Segundo Dagoberto Gregório, embora não seja do âmbito da dissertação, o projeto encontra-se realizado em cerca de 80% e aguarda uma empresa interessada em implementá-lo. Unicamp e Senai estão em vias de patenteá-lo. O engenheiro lembra que sua pesquisa inspirou outro projeto, um dispositivo mecânico simples que permite transferir o paciente de uma maca para outra por arraste do lençol, também de extrema utilidade no cuidado com o obeso, que normalmente requer a assistência de várias pessoas. “As tecnologias de automação devem se voltar para as melhorias sociais, atender às necessidades de baixo custo e alta eficiência, contribuindo para a qualidade de vida tanto das pessoas sadias como daquelas que necessitam de maior atenção”, conclui Gregório.

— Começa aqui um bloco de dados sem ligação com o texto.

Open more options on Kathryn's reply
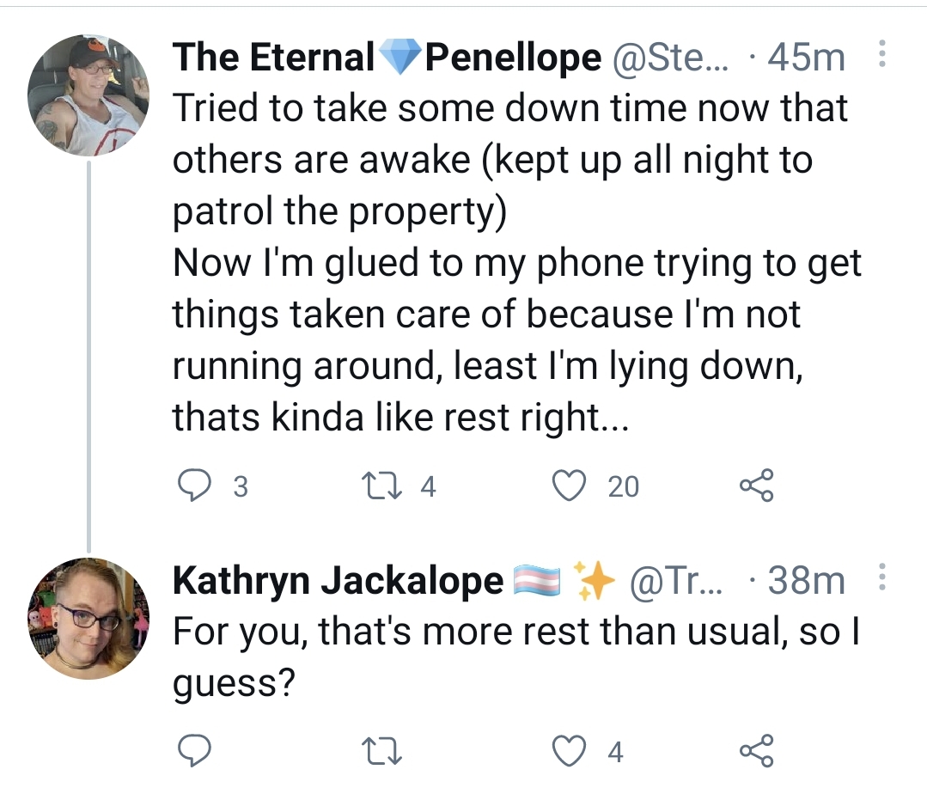pyautogui.click(x=881, y=577)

Sinais mioelétricos movem prótese de mão
Outro desafio enfrentado pelos alunos de pós-graduação do professor Helder Aníbal Hermini é o desenvolvimento de uma prótese mioelétrica que substitui a mão amputada. A prótese é composta por sensores colocados nas superfícies interna e externa do braço, junto aos músculos responsáveis pela transmissão dos sinais emitidos pelo cérebro e que controlam o fechamento e abertura da mão. Sinais mioelétricos são enviados para um circuito elétrico, que os amplifica, filtra e os transfere a um micro-controlador. Assim se reproduzem os movimentos de abertura e fechamento da mão humana.
Este trabalho originou a dissertação de mestrado do engenheiro elétrico Marcos José Sanvidotti, professor do Senai de São Caetano do Sul, e se encontra em fase de construção de protótipo. O pesquisador explica que sensores de pressão permitirão controlar a pressão exercida pelos dedos da mão, possibilitando desde o delicado manuseio de um ovo até o vigor exigido na troca de um pneu. Sensores térmicos também garantem tanto a proteção do usuário como a integridade da prótese no contato com objetos aquecidos.

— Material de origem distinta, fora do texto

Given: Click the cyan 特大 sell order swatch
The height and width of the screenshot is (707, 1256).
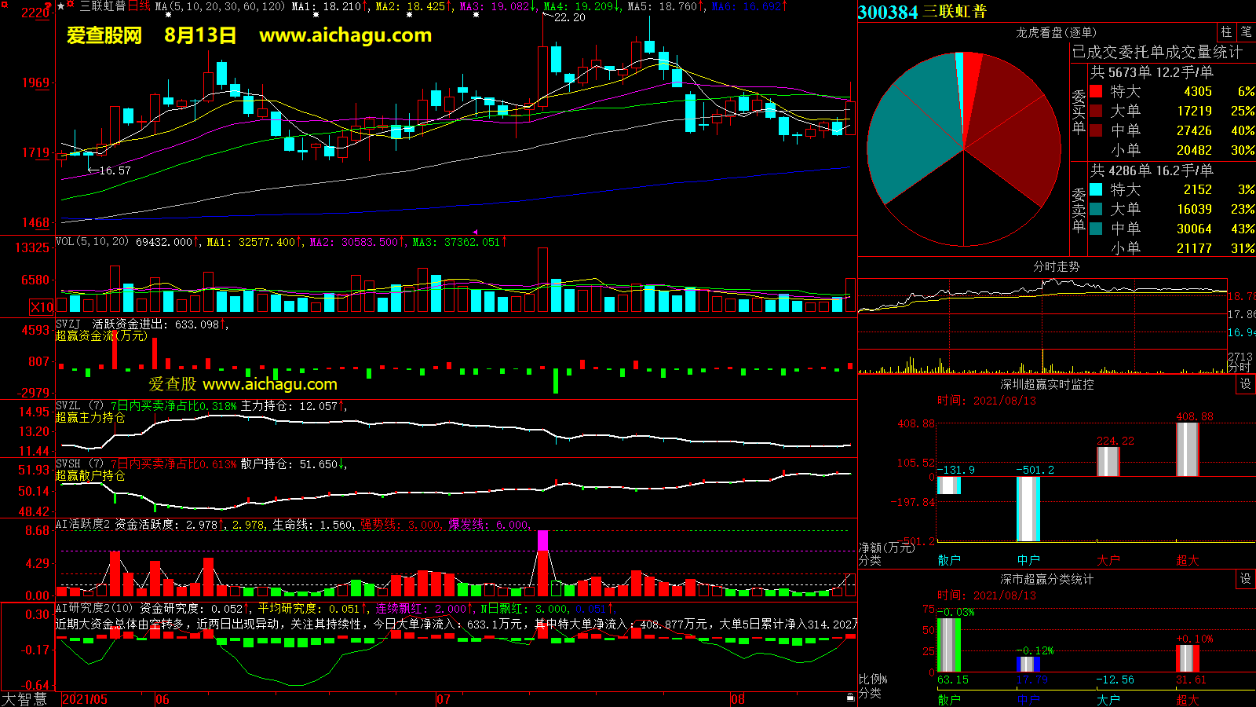Looking at the screenshot, I should [x=1096, y=189].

“Todos esses recursos podem ser implementados no mesmo micro-controlador, levando a uma redução de circuitos e de custos”, assegura Marcos Sanvidotti. Segundo ele, uma prótese mioelétrica importada não custaria menos de R$ 20 mil. Já o produto desenvolvido na Unicamp poderia ser comercializado por 20% a 30% deste valor, redução profundamente significativa e que tornaria esse tipo de prótese muito mais acessível ao universo de usuários.